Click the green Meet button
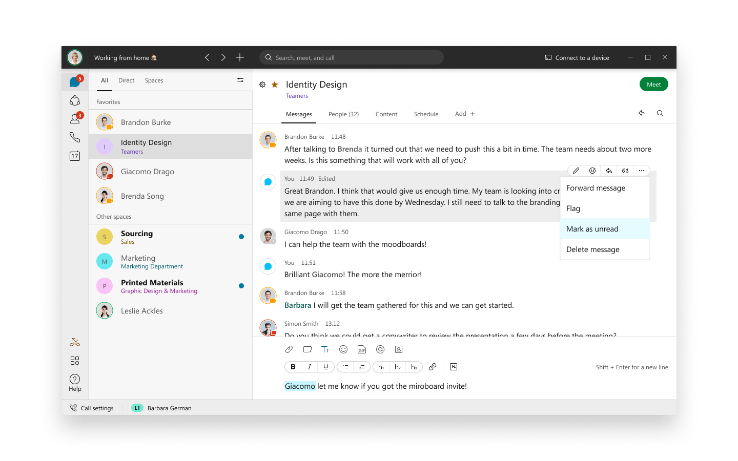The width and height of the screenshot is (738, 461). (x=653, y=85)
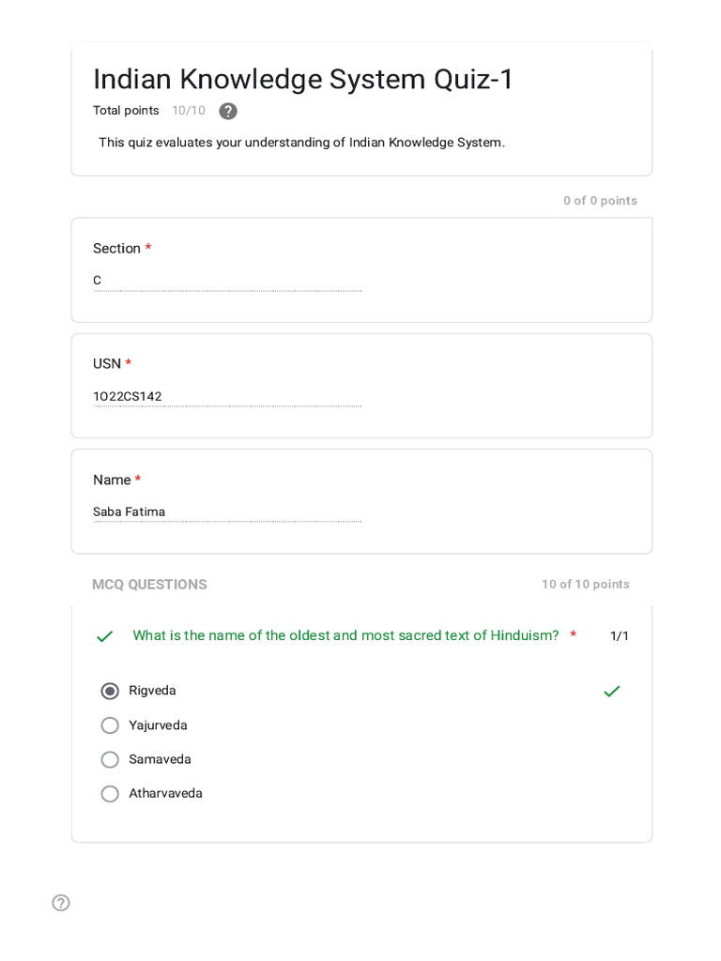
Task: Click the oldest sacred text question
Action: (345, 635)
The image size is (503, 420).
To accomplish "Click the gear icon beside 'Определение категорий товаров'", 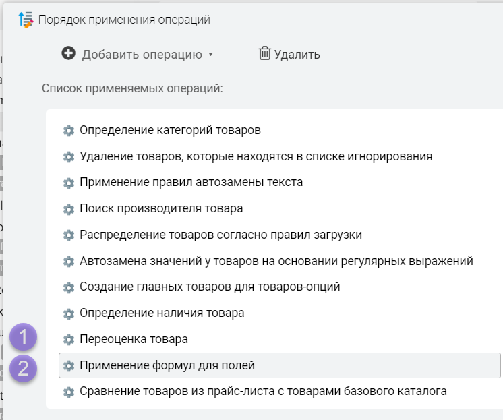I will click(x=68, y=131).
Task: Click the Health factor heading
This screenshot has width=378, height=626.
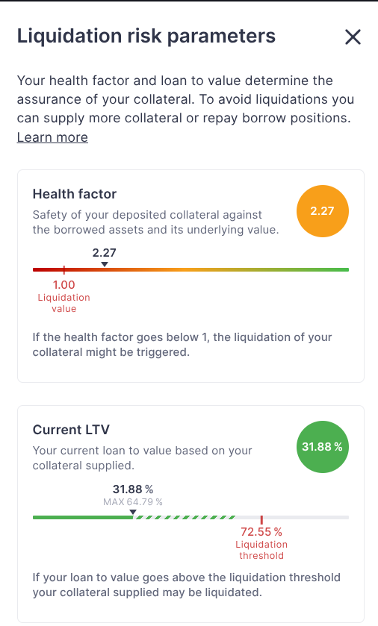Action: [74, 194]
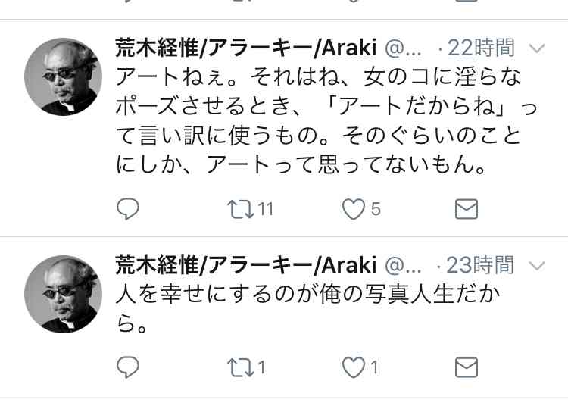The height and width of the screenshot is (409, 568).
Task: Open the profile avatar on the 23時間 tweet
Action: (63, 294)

########

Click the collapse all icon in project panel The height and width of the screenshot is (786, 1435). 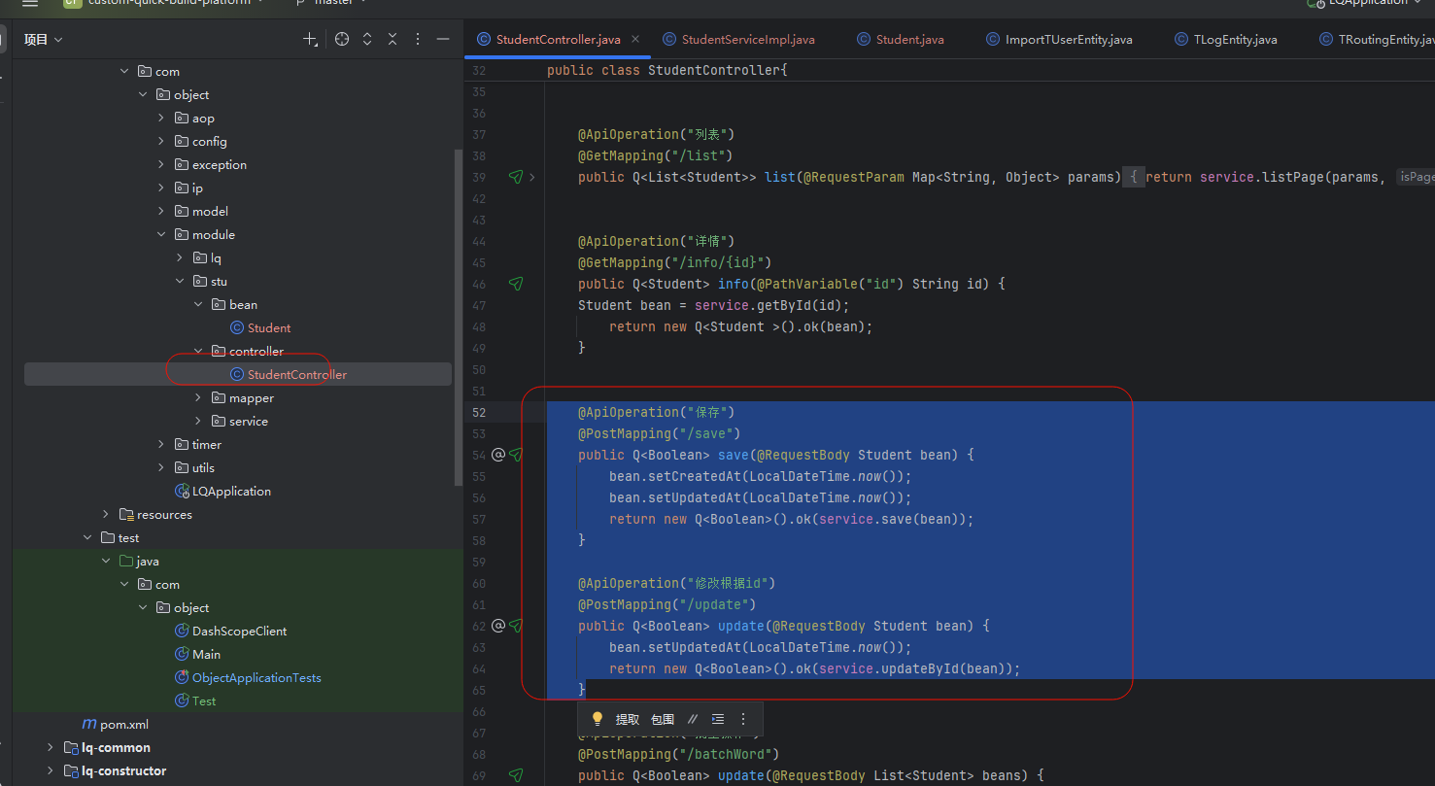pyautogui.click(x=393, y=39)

########

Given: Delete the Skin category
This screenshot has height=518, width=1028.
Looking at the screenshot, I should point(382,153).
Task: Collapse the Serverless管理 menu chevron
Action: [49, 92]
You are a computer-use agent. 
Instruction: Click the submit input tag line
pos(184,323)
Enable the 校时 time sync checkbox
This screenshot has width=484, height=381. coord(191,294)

########

--- EXERCISE PROMPT ---
Can you convert the lines from the one containing "Task: Click the Health factor heading" through the one containing "Action: (63, 294)", both included, into a Markdown table with the columns Row and Line text? Skip any blank lines and leave the pictures out.

--- REPLY TO THE TASK ---
| Row | Line text |
|---|---|
| 1 | Task: Click the Health factor heading |
| 2 | This screenshot has width=378, height=626. |
| 3 | Action: [74, 194] |
| 4 | The height and width of the screenshot is (409, 568). |
| 5 | Task: Open the profile avatar on the 23時間 tweet |
| 6 | Action: (63, 294) |